Adventures in live migrating a core system

Raidbots is now running on a new queue library that (I hope) will be a bit more reliable, reduce pressure on a number of backend systems, handle traffic spikes better, and cause me fewer headaches.

I’ve mostly finished the migration to the new library without any significant downtime and it’s looking like a promising upgrade. My approach centered around slowly diverting traffic to the new queue in order to identify any bugs or performance problems as quickly as possible while being able to cut back to the original system if things went sideways (or when I wanted to go to sleep without worrying about weird issues popping up overnight).

This technical post will provide some history of the main job queue’s evolution and go through the process I used to perform the migration.

Overview

The Raidbots queue is the heart of the site. From a backend perspective, Raidbots is essentially a system that puts text into a queue, runs that text through SimulationCraft on big beefy servers, saves the output, and then displays the results. Every user of the site and just about every server on the backend interacts with the queue in some way. Today, it needs to be able to handle over a million jobs a day with peaks of over a thousand sims running at the same time.

Broadly speaking, web servers receive sim requests from users and put them in the queue — it’s a first-in-first-out priority queue where paying Premium members skip ahead of free users. Flightmasters grab sims from the queue based on priority and get to work, providing updates on the status of the sim and eventually saving the data so that users can see the results. Warchief is a standalone server that watches the queue, estimates the number of servers needed, and then scales servers up or down. The goal is to make sure there are enough servers so that no one has to wait too long in the queue as well as making sure that servers aren’t sitting idle for too long.
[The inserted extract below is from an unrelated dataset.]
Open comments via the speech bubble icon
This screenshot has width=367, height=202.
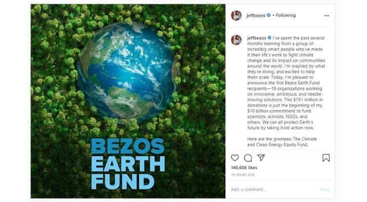(248, 158)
Web servers, Flightmasters, and Warchief are the core systems that interact with the main job queue

This a simplification of the overall architecture but is probably sufficient for this post. If you want to know more, there are some older posts that go into more detail:

When I first started developing Raidbots a little over three years ago, I chose the NodeJS library Kue to handle job processing. This was largely due to familiarity — I had used it for a couple projects in a previous job. Kue had a number of out-of-the-box features that I required: things like handling priority, tracking job progress, job logs, and the ability to scale workers horizontally. I didn’t spend a lot of time on the decision as Raidbots was a side project that I was hacking together for fun in my free time.
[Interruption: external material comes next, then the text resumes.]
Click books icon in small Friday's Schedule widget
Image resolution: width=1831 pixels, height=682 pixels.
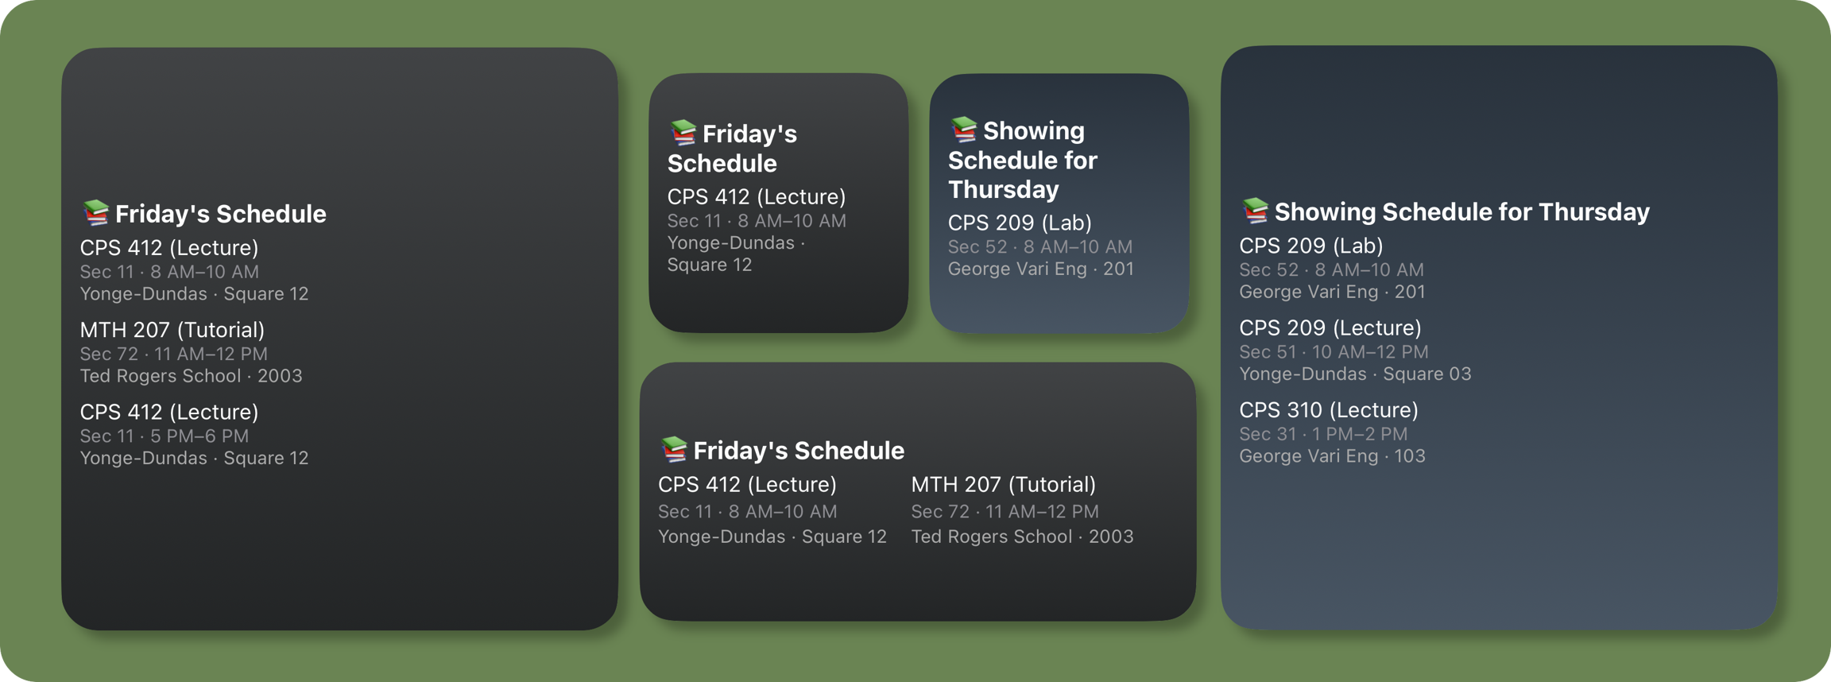pyautogui.click(x=683, y=133)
In those early days, peak traffic was along the lines of maybe 1,000 sims in a day running them on a single worker server. Growing the site by ~4 orders of magnitude has not been without its challenges and bumps — and most of those challenges have centered around the main job queue.

History

Kue is a library that provides an interface for creating jobs, processing them, and writing/reading metadata about those jobs (current progress, any logs for the job, current size of the queue and the states of various jobs, the position of a specific job in the queue, etc). It uses Redis to store all this data so that multiple servers can coordinate work (multiple web servers submitting, multiple workers pulling jobs when they can).
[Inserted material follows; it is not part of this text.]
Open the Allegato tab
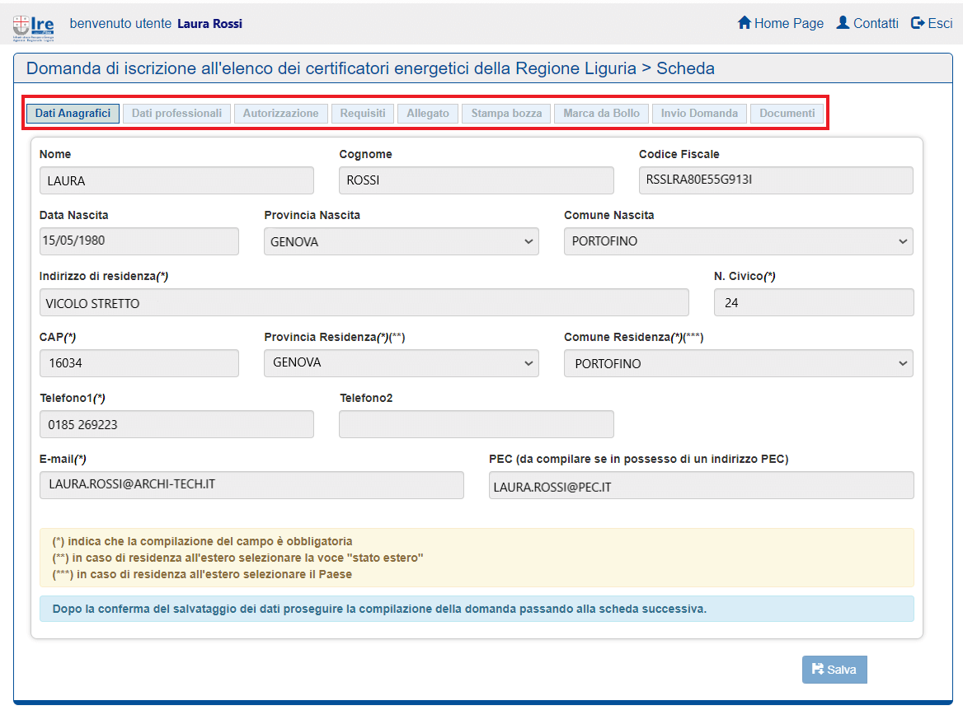Viewport: 963px width, 710px height. click(x=427, y=113)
Early on, Kue was responsible for quite a lot of things:

Submitting new sims which included the full input for SimC and metadata about the sim (what items were selected for a Top Gear sim, etc)
Dispatching those jobs to worker servers that run SimC
Managing locks for detection of stalled jobs (recover from worker crash or shutdown)
Notifying Warchief when jobs change (primarily for tracking and estimating scaling needs)
Updating and retrieving progress for each sim (the simulation processing screen)
Storing and retrieving SimC output logs for each sim (also the processing screen)
Handling other backend jobs (mostly reporting)

It turns out that Kue was a poor long-term choice. It has a number of performance problems, it does not guarantee atomic operations on jobs, and maintenance stopped on it a year or so ago.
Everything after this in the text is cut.